(Records from a data collection)
────────────────────

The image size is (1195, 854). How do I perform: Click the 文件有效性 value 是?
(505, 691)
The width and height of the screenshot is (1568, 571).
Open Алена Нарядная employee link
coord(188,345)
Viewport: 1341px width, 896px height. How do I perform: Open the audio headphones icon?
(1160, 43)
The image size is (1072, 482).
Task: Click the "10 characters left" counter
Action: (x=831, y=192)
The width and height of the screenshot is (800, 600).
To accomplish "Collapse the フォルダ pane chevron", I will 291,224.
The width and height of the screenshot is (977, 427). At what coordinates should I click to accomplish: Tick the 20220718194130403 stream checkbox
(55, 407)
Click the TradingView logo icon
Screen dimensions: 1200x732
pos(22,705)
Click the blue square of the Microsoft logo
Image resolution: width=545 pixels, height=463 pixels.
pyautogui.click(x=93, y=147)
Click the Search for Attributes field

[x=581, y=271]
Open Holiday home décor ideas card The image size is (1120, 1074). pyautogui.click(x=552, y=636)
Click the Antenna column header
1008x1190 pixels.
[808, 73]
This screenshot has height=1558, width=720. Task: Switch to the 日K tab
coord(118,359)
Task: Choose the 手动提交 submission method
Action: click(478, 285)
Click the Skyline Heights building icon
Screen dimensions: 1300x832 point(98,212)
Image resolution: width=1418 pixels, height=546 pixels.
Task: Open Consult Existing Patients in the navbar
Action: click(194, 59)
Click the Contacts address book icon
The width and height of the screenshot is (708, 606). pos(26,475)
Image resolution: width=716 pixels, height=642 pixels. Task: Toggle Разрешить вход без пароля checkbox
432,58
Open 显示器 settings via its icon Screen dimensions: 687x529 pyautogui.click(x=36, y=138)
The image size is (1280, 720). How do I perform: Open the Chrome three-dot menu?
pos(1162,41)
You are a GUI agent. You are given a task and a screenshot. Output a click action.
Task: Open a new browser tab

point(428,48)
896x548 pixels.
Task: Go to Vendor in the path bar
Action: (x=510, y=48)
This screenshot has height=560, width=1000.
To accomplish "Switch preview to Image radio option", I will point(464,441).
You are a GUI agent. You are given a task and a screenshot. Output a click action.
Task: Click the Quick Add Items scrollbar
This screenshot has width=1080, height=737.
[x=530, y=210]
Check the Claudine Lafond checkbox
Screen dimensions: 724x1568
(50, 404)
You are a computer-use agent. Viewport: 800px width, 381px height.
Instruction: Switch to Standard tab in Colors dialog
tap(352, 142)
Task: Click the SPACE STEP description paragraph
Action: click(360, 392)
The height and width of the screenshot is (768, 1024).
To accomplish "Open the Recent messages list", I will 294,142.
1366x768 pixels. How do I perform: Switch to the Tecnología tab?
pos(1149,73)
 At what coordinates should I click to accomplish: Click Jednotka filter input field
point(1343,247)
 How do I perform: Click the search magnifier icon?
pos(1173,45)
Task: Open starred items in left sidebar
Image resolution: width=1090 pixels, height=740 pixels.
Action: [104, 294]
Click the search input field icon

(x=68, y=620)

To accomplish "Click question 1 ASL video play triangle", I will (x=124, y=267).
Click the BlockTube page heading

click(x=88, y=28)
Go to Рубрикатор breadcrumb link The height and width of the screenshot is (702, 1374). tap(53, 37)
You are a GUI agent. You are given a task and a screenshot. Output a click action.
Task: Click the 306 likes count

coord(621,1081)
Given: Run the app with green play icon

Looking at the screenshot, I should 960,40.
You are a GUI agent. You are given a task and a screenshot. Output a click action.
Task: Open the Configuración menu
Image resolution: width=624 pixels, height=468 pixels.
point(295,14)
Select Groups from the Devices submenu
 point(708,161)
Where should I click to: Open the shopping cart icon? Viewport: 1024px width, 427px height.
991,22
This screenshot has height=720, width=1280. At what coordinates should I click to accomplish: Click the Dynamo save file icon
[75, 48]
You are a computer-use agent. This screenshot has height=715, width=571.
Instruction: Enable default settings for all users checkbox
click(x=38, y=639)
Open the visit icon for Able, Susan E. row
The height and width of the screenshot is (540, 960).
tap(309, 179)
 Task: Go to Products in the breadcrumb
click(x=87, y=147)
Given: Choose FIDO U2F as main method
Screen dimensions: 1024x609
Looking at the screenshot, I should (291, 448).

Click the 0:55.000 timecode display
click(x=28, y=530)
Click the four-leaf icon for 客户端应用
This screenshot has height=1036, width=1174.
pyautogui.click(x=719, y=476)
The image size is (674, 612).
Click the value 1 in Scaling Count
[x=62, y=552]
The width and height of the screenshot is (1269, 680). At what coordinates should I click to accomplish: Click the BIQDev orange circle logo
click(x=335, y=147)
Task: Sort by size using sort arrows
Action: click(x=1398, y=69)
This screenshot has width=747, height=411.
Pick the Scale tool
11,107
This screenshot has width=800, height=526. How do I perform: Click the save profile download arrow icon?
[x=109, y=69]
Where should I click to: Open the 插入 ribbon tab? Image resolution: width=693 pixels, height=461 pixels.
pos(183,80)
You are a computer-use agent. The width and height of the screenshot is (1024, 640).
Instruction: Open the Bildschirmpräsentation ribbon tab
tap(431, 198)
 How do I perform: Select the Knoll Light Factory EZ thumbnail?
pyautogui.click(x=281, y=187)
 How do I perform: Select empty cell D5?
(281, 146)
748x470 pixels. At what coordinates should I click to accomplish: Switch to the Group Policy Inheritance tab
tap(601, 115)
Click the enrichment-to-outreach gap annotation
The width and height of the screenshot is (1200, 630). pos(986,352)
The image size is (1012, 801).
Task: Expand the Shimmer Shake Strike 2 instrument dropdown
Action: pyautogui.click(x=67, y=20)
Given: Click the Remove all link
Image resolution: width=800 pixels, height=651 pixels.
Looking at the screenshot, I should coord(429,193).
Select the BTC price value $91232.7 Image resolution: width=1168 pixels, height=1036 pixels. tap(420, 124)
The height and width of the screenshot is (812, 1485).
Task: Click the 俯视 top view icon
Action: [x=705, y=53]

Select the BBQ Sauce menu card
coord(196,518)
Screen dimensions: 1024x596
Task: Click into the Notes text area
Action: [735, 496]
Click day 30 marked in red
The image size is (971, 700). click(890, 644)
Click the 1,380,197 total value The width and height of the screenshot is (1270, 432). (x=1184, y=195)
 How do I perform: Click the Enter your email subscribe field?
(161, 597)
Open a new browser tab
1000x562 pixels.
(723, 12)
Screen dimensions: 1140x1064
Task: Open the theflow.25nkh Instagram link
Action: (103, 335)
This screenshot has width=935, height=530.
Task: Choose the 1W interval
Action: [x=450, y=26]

────────────────────

**Work to be completed**. Write down exactly the span of lines above from the one containing "How do I perform: Select the" to the one containing "Given: Click the Remove all link", both ends included.

**The answer**.
 How do I perform: Select the Knoll Light Factory EZ thumbnail?
pyautogui.click(x=281, y=187)
 How do I perform: Select empty cell D5?
(281, 146)
748x470 pixels. At what coordinates should I click to accomplish: Switch to the Group Policy Inheritance tab
tap(601, 115)
Click the enrichment-to-outreach gap annotation
The width and height of the screenshot is (1200, 630). pos(986,352)
The image size is (1012, 801).
Task: Expand the Shimmer Shake Strike 2 instrument dropdown
Action: pyautogui.click(x=67, y=20)
Given: Click the Remove all link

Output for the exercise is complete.